La Corte di appello dovrà ora ripetere il giudizio di secondo grado secondo i principi fissati dalla Corte di cassazione e l’interpretazione che essa ha fornito dell’articolo 13 del CCNL del comparto Sanità. La Cassazione ritiene che in maniera apodittica i giudici di secondo grado abbiano confermato la legittimità del licenziamento disciplinare in quanto vi era stata la violazione del divieto di prestare attività lavorativa in assenza di autorizzazione da parte dell’amministrazione di appartenenza.

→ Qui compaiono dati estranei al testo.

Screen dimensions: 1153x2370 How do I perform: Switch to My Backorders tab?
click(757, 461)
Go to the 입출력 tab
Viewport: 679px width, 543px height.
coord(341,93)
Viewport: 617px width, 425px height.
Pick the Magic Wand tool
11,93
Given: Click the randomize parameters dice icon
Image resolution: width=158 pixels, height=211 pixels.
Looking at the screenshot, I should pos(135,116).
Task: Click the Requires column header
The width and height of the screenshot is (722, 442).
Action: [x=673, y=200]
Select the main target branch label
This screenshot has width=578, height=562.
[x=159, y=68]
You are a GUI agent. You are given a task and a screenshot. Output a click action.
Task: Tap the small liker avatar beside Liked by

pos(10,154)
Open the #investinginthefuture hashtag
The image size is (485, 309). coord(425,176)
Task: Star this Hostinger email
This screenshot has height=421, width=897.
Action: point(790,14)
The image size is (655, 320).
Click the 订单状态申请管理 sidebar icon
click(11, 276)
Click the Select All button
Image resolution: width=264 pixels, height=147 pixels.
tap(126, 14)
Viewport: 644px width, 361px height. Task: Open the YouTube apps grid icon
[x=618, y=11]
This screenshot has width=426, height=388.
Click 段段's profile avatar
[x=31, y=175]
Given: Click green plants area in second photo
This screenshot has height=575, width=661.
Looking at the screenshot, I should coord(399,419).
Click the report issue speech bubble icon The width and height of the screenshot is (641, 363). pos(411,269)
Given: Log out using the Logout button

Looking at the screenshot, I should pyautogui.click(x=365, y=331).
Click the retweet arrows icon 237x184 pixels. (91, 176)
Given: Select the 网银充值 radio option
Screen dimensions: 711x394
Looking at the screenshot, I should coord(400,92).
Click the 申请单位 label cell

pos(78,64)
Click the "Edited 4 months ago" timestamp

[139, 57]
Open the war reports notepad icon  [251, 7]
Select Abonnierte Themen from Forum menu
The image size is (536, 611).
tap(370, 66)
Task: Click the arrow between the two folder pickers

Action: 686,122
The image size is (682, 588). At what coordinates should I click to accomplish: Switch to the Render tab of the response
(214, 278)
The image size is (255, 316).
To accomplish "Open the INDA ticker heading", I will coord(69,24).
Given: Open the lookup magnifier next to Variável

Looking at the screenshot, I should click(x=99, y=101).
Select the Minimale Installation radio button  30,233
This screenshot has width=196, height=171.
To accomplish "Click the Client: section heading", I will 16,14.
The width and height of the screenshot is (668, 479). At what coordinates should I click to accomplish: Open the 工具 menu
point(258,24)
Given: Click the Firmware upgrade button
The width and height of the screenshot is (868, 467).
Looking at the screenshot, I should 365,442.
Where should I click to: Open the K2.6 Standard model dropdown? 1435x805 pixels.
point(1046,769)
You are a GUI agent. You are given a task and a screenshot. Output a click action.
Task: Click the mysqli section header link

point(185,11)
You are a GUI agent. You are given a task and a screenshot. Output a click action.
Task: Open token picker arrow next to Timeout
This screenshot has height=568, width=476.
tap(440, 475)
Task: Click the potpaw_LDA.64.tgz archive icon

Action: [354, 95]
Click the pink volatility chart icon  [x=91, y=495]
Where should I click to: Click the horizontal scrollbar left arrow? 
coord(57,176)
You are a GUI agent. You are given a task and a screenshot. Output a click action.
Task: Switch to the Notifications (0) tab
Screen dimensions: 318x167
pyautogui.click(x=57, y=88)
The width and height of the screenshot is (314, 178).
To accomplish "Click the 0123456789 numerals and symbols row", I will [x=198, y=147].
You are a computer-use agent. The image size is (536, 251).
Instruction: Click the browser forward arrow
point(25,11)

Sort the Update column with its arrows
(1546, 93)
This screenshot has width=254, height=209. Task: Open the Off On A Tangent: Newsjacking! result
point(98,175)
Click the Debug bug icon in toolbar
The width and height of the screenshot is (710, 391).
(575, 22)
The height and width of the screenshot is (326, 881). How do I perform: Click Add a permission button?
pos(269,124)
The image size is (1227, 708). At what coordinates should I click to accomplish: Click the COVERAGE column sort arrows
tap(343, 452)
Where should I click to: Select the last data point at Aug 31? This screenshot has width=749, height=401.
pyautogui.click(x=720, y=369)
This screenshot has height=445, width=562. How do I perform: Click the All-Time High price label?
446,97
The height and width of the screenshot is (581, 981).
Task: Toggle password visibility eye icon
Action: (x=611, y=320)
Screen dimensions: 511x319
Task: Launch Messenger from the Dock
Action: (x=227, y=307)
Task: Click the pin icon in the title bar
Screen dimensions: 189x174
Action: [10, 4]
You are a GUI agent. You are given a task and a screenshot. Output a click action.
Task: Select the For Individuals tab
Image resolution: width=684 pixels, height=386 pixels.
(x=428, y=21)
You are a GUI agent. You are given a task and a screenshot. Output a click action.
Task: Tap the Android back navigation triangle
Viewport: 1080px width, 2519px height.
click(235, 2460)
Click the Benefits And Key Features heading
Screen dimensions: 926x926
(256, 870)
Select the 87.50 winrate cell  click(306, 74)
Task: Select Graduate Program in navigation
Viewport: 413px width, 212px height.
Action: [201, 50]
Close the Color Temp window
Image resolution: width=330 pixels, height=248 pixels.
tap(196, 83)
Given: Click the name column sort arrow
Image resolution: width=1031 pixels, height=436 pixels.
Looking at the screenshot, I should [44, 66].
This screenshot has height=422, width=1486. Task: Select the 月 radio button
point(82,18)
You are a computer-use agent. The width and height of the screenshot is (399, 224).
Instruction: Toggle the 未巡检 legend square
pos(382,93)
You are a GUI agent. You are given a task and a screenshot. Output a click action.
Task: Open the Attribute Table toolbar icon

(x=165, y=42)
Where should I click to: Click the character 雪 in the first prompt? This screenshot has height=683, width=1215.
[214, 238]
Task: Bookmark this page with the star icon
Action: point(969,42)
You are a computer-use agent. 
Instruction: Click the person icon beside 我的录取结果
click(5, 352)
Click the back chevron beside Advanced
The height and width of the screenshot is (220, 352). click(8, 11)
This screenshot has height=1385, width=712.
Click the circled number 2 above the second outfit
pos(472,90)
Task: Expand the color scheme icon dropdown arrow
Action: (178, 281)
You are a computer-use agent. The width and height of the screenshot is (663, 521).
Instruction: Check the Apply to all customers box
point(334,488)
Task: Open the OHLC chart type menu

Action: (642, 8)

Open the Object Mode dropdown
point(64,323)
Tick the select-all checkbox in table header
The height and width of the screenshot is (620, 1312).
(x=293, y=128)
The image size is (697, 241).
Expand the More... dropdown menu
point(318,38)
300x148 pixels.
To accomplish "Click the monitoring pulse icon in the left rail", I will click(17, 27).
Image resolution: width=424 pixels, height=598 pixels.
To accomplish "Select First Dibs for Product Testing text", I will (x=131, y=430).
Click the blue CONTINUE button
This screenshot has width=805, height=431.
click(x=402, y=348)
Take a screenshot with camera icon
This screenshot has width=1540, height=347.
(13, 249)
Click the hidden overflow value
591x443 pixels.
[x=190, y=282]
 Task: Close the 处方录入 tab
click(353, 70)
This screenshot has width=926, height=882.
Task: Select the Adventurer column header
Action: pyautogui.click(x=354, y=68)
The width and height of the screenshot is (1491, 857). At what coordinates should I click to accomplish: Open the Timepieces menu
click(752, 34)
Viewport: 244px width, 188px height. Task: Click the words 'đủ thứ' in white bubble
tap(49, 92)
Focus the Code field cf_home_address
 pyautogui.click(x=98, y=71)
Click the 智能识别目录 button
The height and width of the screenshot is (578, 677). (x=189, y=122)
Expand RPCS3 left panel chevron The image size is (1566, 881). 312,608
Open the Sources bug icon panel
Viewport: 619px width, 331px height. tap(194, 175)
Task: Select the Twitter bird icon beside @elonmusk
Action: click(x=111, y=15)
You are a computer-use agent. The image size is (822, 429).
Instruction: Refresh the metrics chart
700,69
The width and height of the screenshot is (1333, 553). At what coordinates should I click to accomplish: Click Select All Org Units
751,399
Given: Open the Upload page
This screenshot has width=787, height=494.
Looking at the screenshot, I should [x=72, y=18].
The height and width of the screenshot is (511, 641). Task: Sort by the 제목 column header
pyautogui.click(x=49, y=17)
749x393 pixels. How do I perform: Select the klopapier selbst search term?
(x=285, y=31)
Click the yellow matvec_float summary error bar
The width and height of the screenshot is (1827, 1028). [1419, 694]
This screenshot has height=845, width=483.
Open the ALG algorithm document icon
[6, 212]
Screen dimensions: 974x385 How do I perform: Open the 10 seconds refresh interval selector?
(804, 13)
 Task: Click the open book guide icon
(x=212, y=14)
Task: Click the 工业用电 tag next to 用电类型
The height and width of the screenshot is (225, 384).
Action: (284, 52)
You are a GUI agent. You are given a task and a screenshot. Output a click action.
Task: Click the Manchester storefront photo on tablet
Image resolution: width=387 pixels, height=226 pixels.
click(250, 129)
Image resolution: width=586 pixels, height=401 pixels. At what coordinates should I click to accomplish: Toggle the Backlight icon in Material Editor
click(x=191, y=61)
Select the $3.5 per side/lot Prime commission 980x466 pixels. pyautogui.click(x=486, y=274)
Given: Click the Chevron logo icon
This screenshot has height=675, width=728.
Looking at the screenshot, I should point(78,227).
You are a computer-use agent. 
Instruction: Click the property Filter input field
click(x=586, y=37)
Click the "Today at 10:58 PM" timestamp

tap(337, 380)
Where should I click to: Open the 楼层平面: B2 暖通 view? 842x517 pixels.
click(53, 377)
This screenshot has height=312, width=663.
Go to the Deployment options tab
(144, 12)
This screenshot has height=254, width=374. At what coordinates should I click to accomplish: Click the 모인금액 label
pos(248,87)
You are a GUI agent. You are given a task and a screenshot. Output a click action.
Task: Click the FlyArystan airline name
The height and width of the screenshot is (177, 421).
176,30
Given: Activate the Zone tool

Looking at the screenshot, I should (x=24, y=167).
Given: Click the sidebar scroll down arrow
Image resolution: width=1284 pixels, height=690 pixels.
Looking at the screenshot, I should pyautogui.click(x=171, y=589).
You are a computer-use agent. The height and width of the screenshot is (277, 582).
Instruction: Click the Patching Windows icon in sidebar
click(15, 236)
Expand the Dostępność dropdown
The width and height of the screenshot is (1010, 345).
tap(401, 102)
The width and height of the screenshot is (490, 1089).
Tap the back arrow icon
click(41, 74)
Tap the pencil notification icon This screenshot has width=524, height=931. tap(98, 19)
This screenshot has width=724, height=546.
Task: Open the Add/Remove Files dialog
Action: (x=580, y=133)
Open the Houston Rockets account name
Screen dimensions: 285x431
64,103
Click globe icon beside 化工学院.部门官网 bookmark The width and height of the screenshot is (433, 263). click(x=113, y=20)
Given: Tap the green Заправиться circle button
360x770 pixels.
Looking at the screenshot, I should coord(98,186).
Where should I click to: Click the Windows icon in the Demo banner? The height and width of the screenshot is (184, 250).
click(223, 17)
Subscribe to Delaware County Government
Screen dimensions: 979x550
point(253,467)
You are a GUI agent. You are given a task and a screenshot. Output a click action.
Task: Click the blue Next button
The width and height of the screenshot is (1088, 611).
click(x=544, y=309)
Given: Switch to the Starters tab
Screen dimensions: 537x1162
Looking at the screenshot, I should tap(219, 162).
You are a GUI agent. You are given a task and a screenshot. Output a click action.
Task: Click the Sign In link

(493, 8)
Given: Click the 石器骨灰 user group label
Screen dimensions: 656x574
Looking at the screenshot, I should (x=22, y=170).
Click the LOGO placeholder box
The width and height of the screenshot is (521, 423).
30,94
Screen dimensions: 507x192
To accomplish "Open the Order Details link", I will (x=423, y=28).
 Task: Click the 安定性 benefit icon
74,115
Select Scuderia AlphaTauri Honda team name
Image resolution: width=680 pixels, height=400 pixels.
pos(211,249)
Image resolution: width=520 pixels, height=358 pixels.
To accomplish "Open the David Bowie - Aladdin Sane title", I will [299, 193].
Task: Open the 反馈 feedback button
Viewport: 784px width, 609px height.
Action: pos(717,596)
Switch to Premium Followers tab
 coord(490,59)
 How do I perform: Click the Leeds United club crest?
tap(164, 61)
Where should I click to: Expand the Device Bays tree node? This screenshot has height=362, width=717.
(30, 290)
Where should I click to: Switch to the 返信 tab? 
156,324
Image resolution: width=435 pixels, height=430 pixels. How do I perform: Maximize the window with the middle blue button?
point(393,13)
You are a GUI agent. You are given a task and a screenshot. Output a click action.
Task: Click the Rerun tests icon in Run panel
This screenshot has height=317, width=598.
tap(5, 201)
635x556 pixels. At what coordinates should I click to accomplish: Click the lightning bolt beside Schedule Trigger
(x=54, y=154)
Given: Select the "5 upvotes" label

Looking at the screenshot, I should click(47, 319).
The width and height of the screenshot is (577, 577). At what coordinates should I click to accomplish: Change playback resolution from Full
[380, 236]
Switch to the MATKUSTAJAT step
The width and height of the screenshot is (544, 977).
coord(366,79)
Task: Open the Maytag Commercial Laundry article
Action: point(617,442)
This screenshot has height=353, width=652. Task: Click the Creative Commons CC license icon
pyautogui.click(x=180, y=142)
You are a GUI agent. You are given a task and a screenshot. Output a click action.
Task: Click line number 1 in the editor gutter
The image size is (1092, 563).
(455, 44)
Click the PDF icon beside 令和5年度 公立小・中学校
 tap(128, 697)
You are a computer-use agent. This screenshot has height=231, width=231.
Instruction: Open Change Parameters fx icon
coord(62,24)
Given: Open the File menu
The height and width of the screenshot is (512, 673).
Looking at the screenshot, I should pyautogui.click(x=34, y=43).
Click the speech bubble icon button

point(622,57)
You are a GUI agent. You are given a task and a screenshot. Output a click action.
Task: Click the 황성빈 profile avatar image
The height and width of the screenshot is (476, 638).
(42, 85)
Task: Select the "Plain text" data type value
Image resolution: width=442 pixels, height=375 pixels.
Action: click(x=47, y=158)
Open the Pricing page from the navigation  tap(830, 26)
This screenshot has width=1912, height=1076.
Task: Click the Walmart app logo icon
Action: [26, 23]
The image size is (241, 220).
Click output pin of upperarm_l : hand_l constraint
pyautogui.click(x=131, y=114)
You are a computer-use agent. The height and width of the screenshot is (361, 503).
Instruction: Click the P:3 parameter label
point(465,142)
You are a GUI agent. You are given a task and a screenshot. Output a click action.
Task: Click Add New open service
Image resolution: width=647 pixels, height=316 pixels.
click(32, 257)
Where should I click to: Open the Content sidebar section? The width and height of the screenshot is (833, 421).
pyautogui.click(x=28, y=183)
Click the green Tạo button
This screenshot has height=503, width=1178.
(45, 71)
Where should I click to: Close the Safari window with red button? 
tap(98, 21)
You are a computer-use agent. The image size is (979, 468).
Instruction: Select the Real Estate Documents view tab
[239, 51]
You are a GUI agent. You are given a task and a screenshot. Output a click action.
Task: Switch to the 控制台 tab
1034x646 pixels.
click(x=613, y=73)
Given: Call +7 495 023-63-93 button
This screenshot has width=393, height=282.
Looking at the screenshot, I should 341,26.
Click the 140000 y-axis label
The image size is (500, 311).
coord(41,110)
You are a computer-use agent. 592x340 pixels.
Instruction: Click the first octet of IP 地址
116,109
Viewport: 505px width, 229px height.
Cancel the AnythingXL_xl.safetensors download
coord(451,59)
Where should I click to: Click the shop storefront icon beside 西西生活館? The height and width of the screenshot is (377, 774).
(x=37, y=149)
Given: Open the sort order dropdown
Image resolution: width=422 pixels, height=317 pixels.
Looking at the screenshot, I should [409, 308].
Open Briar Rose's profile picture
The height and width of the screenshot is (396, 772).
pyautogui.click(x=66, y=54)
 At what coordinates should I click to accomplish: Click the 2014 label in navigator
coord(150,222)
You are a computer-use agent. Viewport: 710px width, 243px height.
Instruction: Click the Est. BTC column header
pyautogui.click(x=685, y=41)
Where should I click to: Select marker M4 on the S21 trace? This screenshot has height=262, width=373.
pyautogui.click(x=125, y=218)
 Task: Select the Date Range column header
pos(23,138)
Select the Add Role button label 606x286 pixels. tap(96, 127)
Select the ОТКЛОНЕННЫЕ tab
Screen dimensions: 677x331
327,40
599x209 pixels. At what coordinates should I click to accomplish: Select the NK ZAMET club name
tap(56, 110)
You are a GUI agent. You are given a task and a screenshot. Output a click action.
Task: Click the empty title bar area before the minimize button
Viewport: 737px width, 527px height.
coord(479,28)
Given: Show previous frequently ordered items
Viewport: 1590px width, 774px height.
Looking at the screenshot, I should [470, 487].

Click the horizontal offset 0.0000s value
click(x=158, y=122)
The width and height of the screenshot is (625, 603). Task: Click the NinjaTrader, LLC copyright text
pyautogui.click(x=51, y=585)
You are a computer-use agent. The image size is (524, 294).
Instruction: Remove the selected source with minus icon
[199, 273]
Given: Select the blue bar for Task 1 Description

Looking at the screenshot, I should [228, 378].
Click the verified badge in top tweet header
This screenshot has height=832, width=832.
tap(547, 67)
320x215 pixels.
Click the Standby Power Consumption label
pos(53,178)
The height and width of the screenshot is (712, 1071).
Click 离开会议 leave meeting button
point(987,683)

Ma senza badare ai richiami della norma contrattuale ai criteri di gradualità e proporzionalità della sanzione disciplinare. La Corte, inoltre, ricorda che per giurisprudenza costante la Corte di cassazione nelle cause di lavoro del pubblico impiego può procedere a fornire direttamente l’interpretazione delle norme dei contratti collettivi nazionali di lavoro.

Valutazione

Secondo i giudici di legittimità la gravità dell’inadempimento deve essere valutata nel rispetto della previsione dell’articolo 1455 del Codice civile, secondo cui la risoluzione del contratto non può avvenire per fatti di scarsa importanza. Quindi l’irrogazione della massima sanzione disciplinare del licenziamento può essere giustificata solo da un grave inadempimento che interrompa il rapporto di fiducia con il datore di lavoro. Valutazione da operare in concreto tenendo conto della realtà aziendale e delle mansioni svolte. Non è perciò sufficiente, come era sembrato ai giudici di merito, che venisse accertata la violazione di un divieto. E neanche si ritiene sufficiente l’inadempimento di un obbligo contrattuale. Nello specifico i giudici – secondo la Corte di cassazione – hanno mancato di considerare che gli incarichi illegittimi – svolti privatamente o presso altre strutture – si erano svolti nel periodo in cui il dipendente pubblico rispetto all’amministrazione di appartenenza era collocato in aspettativa, per giunta non retribuita.